Today in our new meet-the-team blog series, we want to introduce you to Senior Editor Elizabeth Cowell. Elizabeth joined Text in February 2016. Here she discusses textual lumps and bumps and all things editorial.
How did you start reading?
My mother’s philosophy was that you should let children read whatever they enjoy, no matter how rubbishy, because what’s important is acquiring the habit of reading for pleasure—so I was on a solid diet of Enid Blyton and Judy Blume for a while there, but I also read a lot of Australian children’s fiction published in the sixties and seventies and eighties—books by writers like Eleanor Spence and Hesba Brinsmead and Patricia Wrightson. Those books have such a distinctively Australian voice—and they don’t sound like anything written before or since. That was an incredible time for children’s fiction in this country. I would read just about anything, though. If we were sitting in the car waiting for Mum and I didn’t have a book with me, I’d read the street directory.

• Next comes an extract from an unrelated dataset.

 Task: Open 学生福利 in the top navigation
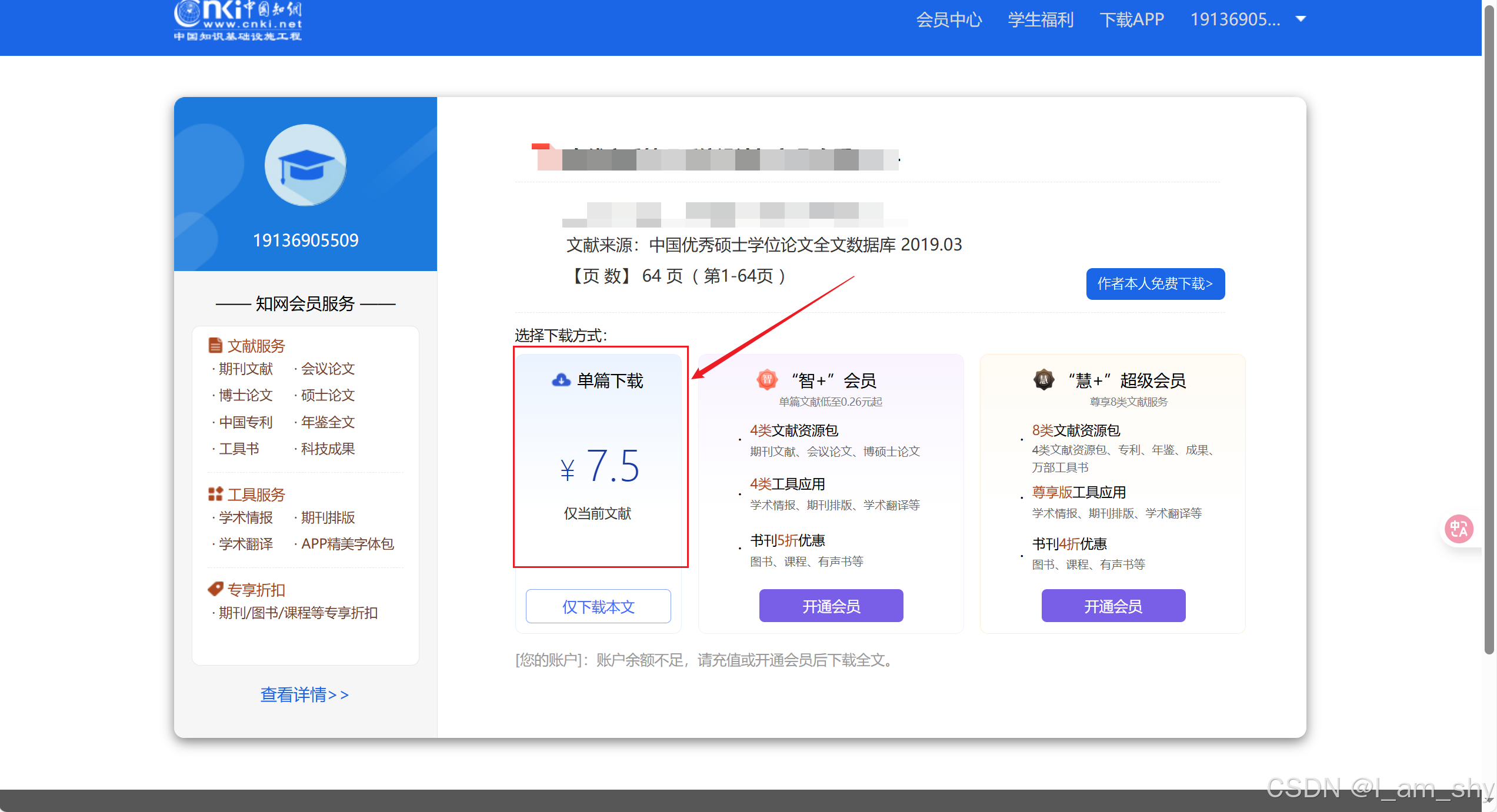pyautogui.click(x=1041, y=19)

‘let children read whatever they enjoy, no matter how rubbishy, because what’s important is acquiring the habit of reading for pleasure’

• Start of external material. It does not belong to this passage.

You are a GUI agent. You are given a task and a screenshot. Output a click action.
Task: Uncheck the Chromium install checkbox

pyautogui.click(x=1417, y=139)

How did you get into publishing?
The path I took into publishing is a fairly common one these days. I did a very sprawling, messy arts degree that left me more or less unemployable—though nothing you learn ever goes to waste when you become an editor. When I graduated I was already working part-time as a bookseller and I just carried on in the bookshop and started applying for entry-level positions at publishing companies. Eventually I realised no one in their right mind would hire me as an office manager, so I gave up and did the graduate diploma at RMIT, thinking that might be the magic key, and it was—for me, anyway. I got my first job as a trainee editor about three weeks in.

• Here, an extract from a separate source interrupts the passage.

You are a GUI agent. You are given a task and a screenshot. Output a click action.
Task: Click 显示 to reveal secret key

What attracted you to Text?
I’ve always admired Text’s list, but I’ve wanted to work here ever since I heard Michael Heyward speak at Varuna back in 2008 about Text’s approach to publishing, which is editorially driven—I remember he mentioned a recent book that had gone through seven editorial passes before being sent to print, a number that seemed giddyingly high and demonstrated a devotion to authors and their work I hadn’t seen elsewhere. I’ve only been here a little over a month, but that’s long enough to know that what Michael said was true—at Text, the decision to acquire a book is based on the quality of the writing, and everyone in the company reads with an editorial eye, no matter what their role or their professional background.
What do you love about your work?
It’s a huge privilege to work on a writer’s manuscript and help them find its final shape. There is sometimes a moment, when you’ve talked over a problem or a question or some kind of textual lump or bump with an author again and again, and discussed different ways they might work around it, when suddenly there’s an almost audible click—I know that sounds trite, but it’s true—and suddenly they discover the answer that was there all along, waiting. This solution is invariably a thousand times more elegant and more satisfyingly right than anything you could have suggested, as an editor—but you’re there as a witness to that moment, and it is always exciting.
Tell us about the one that got away.
I always thought I’d like to work with Vanessa Berry one day—she’s the Sydney zine writer who did Psychobabble and Laughter and the Sound of Teacups back in the nineties. Giramondo beat me to it.
Where is your favourite place to read?
At the moment, it’s on a plane—no phone, no email, no texts.
Which Text book would you most like readers to (re)discover?
I’m still (re)discovering Text’s backlist for myself—one of the best parts of my first week here was being given a tour of the office and looking at the stockroom and thinking that I could catch up on a whole stack of books I’d been wanting to read for ages and hadn’t yet managed to. I’m not quite sure how I’ve never read Stasiland, but I haven’t, so I’m going to. I also pinched a copy of The Women in Black by Madeleine St John from the Text Classics shelf on my way home the other night.
What advice would you give to someone wanting to work in publishing?
This is the same advice Michael gave a few weeks back when he was interviewed for the blog, but it’s good advice, and I can’t improve on it: read. Read as much as you can and as widely as you can.